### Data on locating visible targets
──────

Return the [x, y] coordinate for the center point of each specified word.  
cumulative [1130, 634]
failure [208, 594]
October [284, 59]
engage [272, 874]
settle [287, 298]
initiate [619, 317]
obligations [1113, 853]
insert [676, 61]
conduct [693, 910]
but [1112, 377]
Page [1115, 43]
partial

──────

### Your task
Format the material above as a numbered list with one line per item, leaving out any blank lines.

### Answer to this problem
1. Return the [x, y] coordinate for the center point of each specified word.  
2. cumulative [1130, 634]
3. failure [208, 594]
4. October [284, 59]
5. engage [272, 874]
6. settle [287, 298]
7. initiate [619, 317]
8. obligations [1113, 853]
9. insert [676, 61]
10. conduct [693, 910]
11. but [1112, 377]
12. Page [1115, 43]
13. partial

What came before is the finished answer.